A prime example of elderspeak: Cindy Smith was visiting with her father in his assisted living apartment in Roseville, California. An aide who was trying to induce him to do something — Smith no longer remembers exactly what — said, “Let me help you, sweetheart.”

“He just gave her The Look — under his bushy eyebrows — and said, ‘What, are we getting married?’” recalled Smith, who had a good laugh, she said.

Her father was then 92, a retired county planner and a World War II veteran; macular degeneration had reduced the quality of his vision and he used a walker to get around, but he remained cognitively sharp.

“He wouldn’t normally get too frosty with people,” Smith said. “But he did have the sense that he was a grown-up, and he wasn’t always treated like one.”

People understand almost intuitively what “elderspeak” means. “It’s communication to older adults that sounds like baby talk,” said Clarissa Shaw, a dementia care researcher at the University of Iowa College of Nursing and co-author of a recent article that helps researchers document its use.

“It arises from an ageist assumption of frailty, incompetence and dependence.”

Its elements include inappropriate endearments. “Elderspeak can be controlling, kind of bossy, so to soften that message there’s ‘honey,’ ‘dearie,’ ‘sweetie,’” said Kristine Williams, a nurse gerontologist at the University of Kansas School of Nursing and another co-author.

“We have negative stereotypes of older adults, so we change the way we talk.”

Or caregivers may resort to plural pronouns: Are we ready to take our bath? There, the implication “is that the person’s not able to act as an individual,” Williams said. “Hopefully, I’m not taking the bath with you.”

Sometimes, elderspeakers employ a louder volume, shorter sentences or simple words intoned slowly. Or they may adopt an exaggerated, singsong vocal quality more suited to preschoolers, along with words like “potty” or “jammies.”

With so-called tag questions — It’s time for you to eat lunch now, right? — “You’re asking them a question but you’re not letting them respond,” Williams explained. “You’re telling them how to respond.”

Studies in nursing homes show how commonplace such speech is. When Williams, Shaw and their team analyzed video recordings of 80 interactions between staff and residents with dementia, they found that 84% had involved some form of elderspeak.

“Most of elderspeak is well intended. People are trying to show they care,” Williams said. “They don’t realize the negative messages that come through.”

For example, among nursing home residents with dementia, studies have found a relationship between exposure to elderspeak and behaviors collectively known as resistance to care.

“People can turn away or cry or say no,” Williams explained. “They may clench their mouths shut when you’re trying to feed them.” Sometimes, they push caregivers away or strike them.

She and her team developed a training program called CHAT (for Changing Talk), three hourlong sessions that include videos of communication between staff and patients, intended to reduce elderspeak.

It worked. Before the training, in 13 nursing homes in Kansas and Missouri, almost 35% of the time spent in interactions consisted of elderspeak; that number was only about 20% afterward.

At the same time, resistant behaviors accounted for almost 36% of the time spent in encounters; after training, that proportion fell to about 20%.

A study conducted in a Midwestern hospital, again among patients with dementia, found the same sort of decline in resistance behavior.

What’s more, CHAT training in nursing homes was associated with lower use of antipsychotic drugs.

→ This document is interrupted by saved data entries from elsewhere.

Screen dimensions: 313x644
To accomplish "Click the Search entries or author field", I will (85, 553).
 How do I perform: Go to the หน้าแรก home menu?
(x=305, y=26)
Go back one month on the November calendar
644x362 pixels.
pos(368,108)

Though the results did not reach statistical significance, partly because of the small sample size, the research team deemed them “clinically significant.”

“Many of these medications have a black box warning from the FDA,” Williams said of the drugs. “It’s risky to use them in frail, older adults” because of their side effects.

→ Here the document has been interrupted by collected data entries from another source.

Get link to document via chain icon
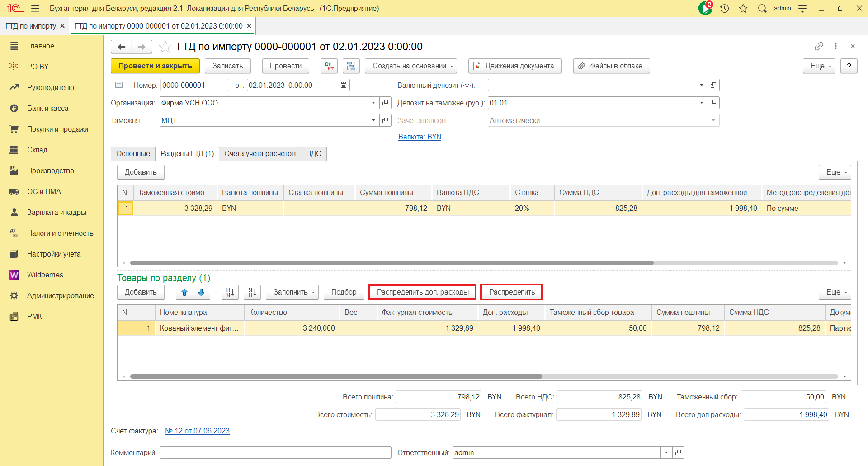The width and height of the screenshot is (868, 466). pyautogui.click(x=819, y=46)
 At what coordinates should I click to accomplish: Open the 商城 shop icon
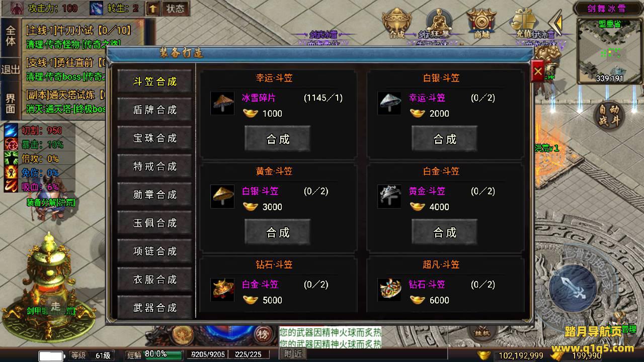pyautogui.click(x=481, y=23)
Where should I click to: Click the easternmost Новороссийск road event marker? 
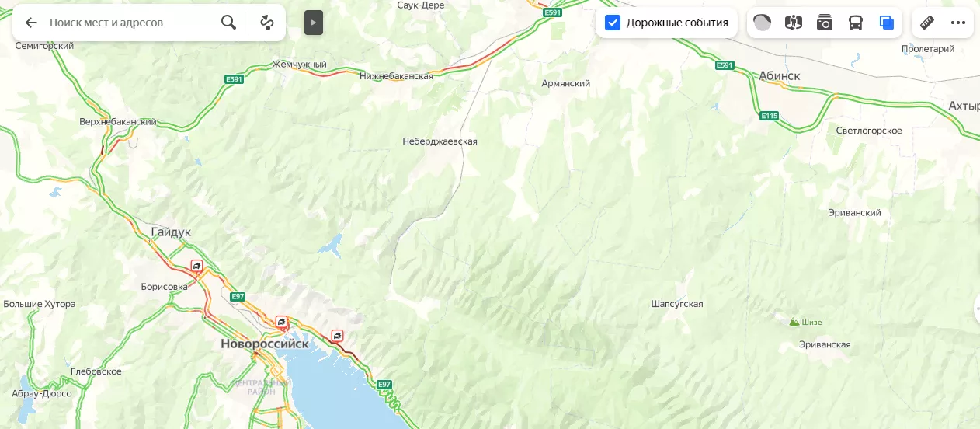337,335
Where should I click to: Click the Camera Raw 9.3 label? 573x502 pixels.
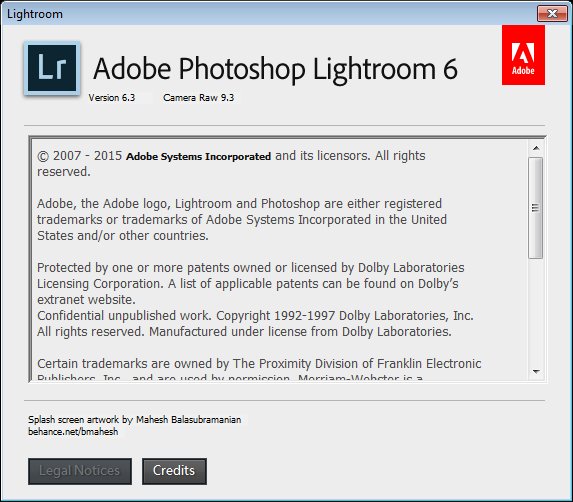(x=198, y=98)
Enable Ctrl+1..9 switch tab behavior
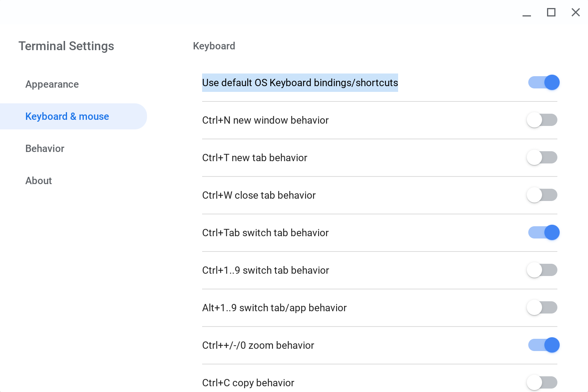This screenshot has width=588, height=392. (542, 270)

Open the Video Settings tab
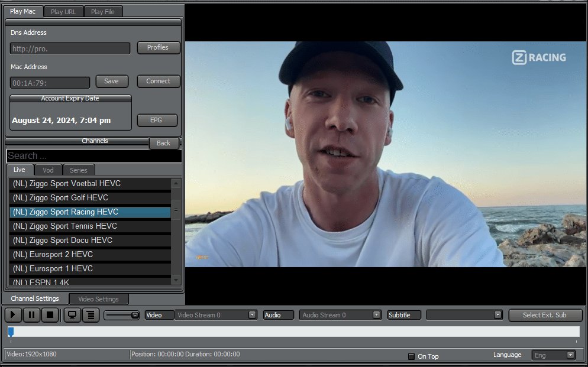pyautogui.click(x=99, y=299)
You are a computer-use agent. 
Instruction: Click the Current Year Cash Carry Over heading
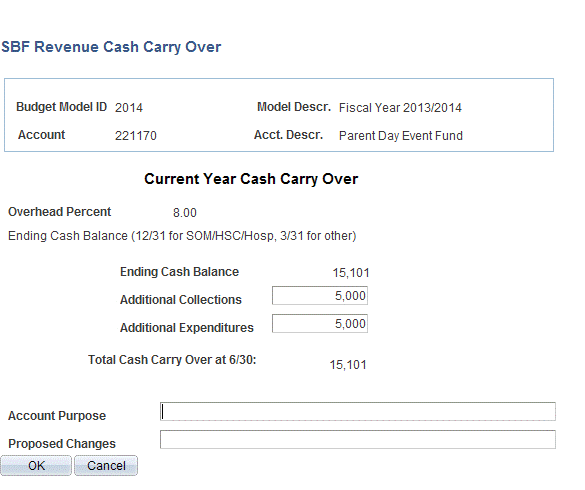coord(251,179)
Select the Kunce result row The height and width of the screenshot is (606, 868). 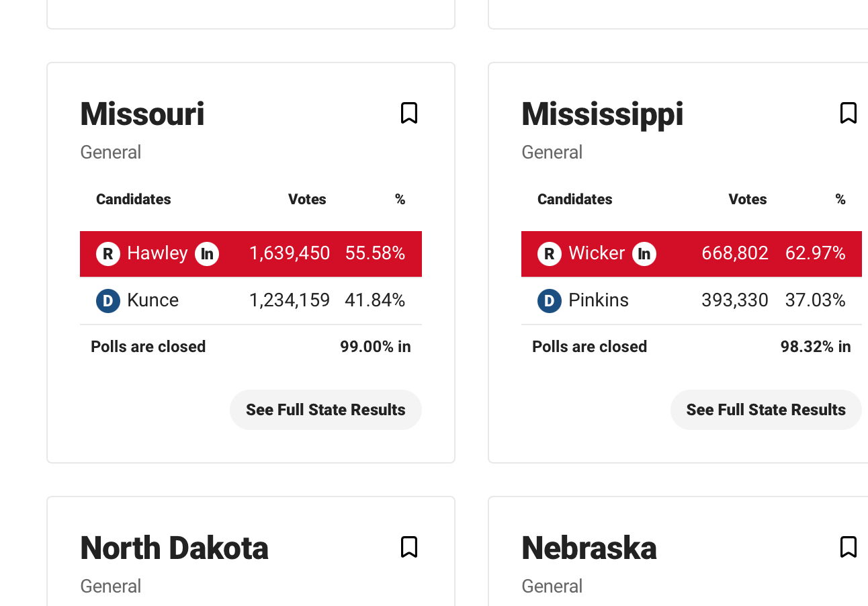point(251,300)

Now, Williams, Shaw and their colleagues have streamlined the CHAT training and adapted it for online use. They are examining its effects in about 200 nursing homes nationwide.

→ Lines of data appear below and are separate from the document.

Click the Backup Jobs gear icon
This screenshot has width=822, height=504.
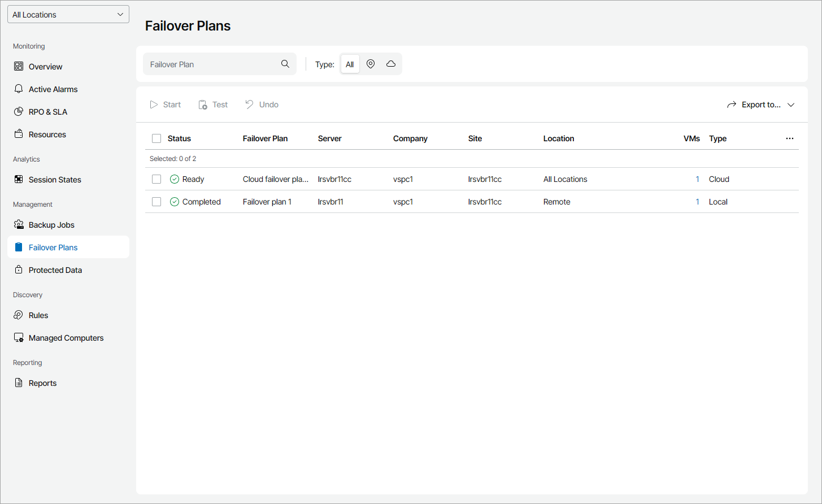pos(19,225)
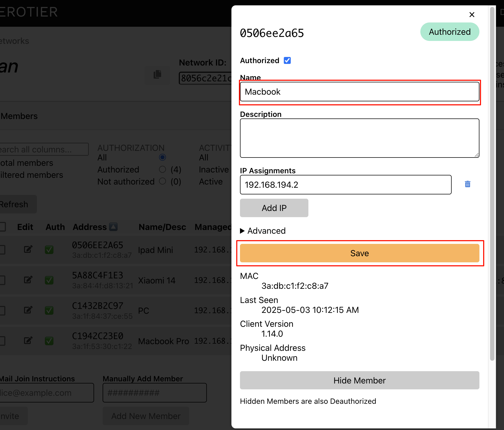Viewport: 504px width, 430px height.
Task: Click edit icon for Ipad Mini member
Action: [28, 249]
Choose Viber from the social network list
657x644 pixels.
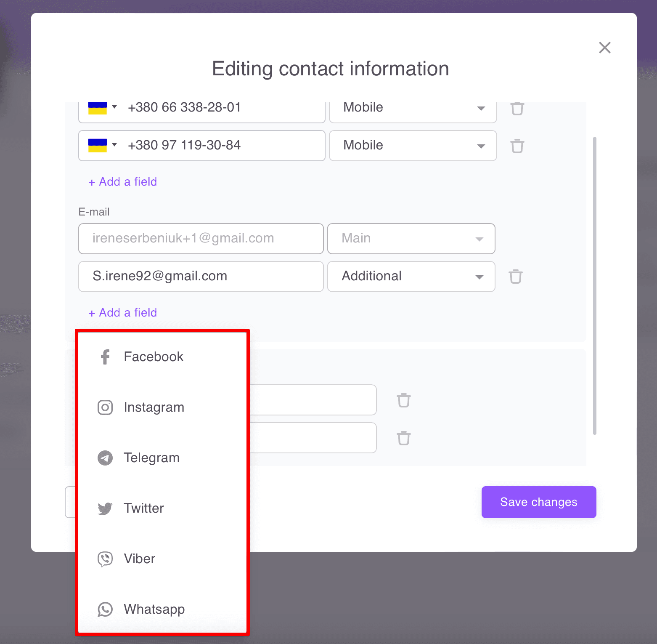click(x=140, y=559)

Even without formal training programs, individuals and institutions can combat elderspeak. Kathleen Carmody, owner of Senior Matters Home Care and Consulting in Columbus, Ohio, cautions her aides to address clients as Mr. or Mrs. or Ms., “unless or until they say, ‘Please call me Betty.’”

Objecting to elderspeak need not become adversarial, Shaw said. Residents and patients — and people who encounter elderspeak elsewhere, because it’s hardly limited to health care settings — can politely explain how they prefer to be spoken to and what they want to be called.

Lisa Greim, 65, a retired writer in Arvada, Colo., pushed back against elderspeak recently when she enrolled in Medicare drug coverage.

Suddenly, she recounted in an email, a mail-order pharmacy began calling almost daily because she hadn’t filled a prescription as expected.

These “gently condescending” callers, apparently reading from a script, all said, “It’s hard to remember to take our meds, isn’t it?” — as if they were all swallowing pills together with Greim.

Annoyed by their presumption, and their follow-up question about how frequently she forgot her medications, Greim informed them that having stocked up earlier, she had a sufficient supply, thanks. She would reorder when she needed more.

Then, “I asked them to stop calling,” she said. “And they did.”